> [Task to complete]: Going through the material below, please gather all lines with the word "agent" in them.

> [Recorded information]:
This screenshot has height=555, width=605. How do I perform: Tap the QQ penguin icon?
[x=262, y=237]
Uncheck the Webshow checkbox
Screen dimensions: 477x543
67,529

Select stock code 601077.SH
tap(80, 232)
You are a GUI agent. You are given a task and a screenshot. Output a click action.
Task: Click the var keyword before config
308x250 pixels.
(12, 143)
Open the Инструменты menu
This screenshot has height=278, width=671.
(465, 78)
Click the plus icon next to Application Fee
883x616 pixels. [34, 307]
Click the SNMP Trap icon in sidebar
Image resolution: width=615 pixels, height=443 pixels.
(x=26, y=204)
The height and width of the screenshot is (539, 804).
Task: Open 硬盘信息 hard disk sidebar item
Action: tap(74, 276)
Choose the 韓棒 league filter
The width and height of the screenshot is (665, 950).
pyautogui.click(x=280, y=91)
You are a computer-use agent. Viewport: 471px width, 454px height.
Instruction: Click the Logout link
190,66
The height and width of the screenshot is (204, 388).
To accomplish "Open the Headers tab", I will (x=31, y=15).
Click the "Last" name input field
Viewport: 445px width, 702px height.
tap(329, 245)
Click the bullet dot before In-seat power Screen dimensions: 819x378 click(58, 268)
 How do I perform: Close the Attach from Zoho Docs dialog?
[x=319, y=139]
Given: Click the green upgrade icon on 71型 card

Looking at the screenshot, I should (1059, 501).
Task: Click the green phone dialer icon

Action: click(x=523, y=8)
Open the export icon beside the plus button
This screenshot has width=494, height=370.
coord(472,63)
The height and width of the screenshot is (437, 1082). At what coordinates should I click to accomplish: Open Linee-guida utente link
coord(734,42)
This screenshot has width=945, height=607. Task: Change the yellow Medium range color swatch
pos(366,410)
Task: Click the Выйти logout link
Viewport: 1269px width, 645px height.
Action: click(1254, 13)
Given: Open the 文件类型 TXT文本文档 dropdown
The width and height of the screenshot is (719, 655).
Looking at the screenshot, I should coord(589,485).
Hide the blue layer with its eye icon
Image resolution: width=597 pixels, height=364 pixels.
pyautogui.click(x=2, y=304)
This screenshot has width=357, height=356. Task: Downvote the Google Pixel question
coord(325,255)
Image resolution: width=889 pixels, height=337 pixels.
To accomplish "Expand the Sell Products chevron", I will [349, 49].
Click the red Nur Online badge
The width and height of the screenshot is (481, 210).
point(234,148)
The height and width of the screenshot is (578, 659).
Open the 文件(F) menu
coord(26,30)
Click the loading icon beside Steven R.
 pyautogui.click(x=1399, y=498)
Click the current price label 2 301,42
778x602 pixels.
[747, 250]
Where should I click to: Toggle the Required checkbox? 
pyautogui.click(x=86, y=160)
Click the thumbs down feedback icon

> [Exercise output]:
You are a GUI agent. You are given a task and a screenshot. Output a click action.
You are a computer-use agent. Viewport: 471px width, 454px height.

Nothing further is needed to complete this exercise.